--- Start Materials provided ---

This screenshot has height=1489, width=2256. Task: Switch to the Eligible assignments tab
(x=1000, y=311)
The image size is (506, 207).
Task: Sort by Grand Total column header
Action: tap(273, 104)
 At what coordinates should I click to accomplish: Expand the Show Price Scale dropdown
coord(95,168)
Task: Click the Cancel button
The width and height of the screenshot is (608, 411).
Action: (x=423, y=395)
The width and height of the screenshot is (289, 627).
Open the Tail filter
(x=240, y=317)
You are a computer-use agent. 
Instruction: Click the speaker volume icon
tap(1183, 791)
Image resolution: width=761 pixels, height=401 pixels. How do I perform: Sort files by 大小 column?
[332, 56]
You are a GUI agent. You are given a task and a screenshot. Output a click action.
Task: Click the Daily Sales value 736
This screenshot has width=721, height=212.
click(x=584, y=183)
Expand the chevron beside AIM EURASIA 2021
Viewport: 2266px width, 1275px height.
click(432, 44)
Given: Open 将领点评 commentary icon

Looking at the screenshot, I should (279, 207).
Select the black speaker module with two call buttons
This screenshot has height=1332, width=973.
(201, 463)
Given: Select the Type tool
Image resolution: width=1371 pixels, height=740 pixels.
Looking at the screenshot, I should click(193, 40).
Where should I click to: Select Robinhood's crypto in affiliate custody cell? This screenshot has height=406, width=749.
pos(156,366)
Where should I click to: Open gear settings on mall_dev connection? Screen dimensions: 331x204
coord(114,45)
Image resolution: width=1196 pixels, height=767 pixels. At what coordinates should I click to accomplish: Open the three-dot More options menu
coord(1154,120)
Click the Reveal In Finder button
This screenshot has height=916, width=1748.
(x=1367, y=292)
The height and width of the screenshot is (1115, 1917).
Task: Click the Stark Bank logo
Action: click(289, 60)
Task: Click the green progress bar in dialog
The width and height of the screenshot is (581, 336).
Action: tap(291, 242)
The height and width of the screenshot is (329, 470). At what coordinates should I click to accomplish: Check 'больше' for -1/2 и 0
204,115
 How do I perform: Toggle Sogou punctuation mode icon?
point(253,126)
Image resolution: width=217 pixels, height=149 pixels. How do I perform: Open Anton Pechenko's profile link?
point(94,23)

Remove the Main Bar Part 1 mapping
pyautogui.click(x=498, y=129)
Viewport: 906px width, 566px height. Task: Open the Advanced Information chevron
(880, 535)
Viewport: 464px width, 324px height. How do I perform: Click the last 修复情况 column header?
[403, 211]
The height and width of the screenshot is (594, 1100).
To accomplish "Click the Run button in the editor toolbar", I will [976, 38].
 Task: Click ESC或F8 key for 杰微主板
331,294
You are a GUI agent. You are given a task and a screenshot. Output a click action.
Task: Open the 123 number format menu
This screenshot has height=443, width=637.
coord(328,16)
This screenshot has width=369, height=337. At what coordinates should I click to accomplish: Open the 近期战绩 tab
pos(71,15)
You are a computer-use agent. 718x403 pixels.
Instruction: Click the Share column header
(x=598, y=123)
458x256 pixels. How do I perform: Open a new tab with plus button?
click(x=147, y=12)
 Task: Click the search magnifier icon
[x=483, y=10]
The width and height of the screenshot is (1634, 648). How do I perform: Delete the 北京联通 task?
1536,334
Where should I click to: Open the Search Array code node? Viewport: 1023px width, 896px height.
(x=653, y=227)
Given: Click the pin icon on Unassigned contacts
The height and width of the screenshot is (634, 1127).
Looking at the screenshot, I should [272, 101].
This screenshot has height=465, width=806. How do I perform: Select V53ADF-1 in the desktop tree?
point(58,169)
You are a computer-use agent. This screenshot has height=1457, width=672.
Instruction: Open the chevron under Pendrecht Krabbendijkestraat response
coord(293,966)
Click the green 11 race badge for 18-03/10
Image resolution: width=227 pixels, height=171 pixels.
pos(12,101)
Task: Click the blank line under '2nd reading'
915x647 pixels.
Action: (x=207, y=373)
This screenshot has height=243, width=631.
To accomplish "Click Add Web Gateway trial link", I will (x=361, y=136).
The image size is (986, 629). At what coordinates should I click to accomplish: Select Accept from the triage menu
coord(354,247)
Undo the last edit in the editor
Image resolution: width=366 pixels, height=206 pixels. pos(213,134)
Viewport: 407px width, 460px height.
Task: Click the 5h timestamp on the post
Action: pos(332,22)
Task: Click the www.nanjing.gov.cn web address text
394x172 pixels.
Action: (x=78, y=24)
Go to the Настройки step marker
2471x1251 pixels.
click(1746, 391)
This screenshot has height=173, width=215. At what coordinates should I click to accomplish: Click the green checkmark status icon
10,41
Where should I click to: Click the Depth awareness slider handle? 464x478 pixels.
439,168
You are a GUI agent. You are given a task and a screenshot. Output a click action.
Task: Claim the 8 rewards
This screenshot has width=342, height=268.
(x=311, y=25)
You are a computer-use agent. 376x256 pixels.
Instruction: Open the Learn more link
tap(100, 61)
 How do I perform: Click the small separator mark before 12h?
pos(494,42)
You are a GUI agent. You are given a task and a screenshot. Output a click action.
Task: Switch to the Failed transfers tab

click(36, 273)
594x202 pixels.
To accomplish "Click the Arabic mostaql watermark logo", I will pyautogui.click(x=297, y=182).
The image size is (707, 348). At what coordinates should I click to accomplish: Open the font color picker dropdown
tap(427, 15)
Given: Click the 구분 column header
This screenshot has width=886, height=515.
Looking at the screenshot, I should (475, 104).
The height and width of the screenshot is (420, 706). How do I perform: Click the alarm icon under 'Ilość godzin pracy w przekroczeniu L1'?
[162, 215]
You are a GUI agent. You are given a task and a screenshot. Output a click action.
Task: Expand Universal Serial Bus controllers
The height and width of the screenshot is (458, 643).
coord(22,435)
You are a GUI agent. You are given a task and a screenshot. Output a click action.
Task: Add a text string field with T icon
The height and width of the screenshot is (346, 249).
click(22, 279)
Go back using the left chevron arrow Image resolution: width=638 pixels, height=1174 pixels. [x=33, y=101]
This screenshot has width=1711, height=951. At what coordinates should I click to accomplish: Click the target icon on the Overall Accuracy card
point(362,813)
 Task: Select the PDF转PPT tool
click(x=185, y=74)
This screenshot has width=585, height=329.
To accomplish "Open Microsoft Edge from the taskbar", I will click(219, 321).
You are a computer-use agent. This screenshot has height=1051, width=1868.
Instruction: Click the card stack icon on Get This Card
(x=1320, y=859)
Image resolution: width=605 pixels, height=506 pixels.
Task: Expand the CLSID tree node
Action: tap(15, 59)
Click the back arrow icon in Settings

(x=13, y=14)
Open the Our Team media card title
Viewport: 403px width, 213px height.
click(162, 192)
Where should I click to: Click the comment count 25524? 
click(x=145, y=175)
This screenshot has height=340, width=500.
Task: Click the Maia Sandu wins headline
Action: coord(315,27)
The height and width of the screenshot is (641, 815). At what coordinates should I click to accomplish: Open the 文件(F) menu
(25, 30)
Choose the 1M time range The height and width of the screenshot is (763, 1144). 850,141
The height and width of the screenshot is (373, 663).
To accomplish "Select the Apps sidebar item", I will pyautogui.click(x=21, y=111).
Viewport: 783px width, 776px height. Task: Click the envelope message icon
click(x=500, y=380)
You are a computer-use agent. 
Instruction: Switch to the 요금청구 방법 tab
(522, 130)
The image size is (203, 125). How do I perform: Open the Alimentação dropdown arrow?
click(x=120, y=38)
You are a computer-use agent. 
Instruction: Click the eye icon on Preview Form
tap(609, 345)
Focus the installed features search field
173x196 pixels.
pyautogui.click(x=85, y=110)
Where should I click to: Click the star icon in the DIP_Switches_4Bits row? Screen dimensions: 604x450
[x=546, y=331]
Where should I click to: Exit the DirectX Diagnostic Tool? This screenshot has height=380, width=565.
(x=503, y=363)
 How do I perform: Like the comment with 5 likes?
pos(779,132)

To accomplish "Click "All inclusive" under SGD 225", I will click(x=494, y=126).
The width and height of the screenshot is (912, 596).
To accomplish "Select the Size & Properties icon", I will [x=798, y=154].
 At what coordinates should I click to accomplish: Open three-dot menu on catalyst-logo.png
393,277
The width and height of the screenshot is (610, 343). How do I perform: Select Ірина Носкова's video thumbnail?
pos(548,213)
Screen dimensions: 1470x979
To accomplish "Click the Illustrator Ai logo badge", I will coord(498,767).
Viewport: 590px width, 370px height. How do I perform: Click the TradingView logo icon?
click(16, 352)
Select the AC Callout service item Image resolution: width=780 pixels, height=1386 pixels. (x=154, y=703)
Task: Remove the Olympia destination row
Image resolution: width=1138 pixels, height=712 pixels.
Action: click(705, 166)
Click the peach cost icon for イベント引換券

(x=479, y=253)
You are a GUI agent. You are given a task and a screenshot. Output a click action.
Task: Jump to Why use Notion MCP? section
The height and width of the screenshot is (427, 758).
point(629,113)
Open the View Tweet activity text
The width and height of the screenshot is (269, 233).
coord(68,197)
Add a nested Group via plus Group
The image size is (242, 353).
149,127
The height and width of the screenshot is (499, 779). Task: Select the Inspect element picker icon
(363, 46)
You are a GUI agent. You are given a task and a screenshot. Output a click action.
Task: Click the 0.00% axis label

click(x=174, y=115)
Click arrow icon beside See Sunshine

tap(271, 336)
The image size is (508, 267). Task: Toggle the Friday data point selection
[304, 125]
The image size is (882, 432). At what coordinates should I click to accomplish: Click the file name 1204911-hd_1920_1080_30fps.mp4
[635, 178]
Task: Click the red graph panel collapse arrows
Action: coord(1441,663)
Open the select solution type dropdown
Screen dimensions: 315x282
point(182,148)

--- End Materials provided ---

**What to work on**: Recast the entries between the lines holding "Task: Click the green progress bar in dialog" and "point(253,126)", inclusive, as a Markdown table with columns Row and Line, leaving out blank lines.

**Complete response**:
| Row | Line |
|---|---|
| 1 | Task: Click the green progress bar in dialog |
| 2 | The width and height of the screenshot is (581, 336). |
| 3 | Action: tap(291, 242) |
| 4 | The height and width of the screenshot is (329, 470). At what coordinates should I click to accomplish: Check 'больше' for -1/2 и 0 |
| 5 | 204,115 |
| 6 |  How do I perform: Toggle Sogou punctuation mode icon? |
| 7 | point(253,126) |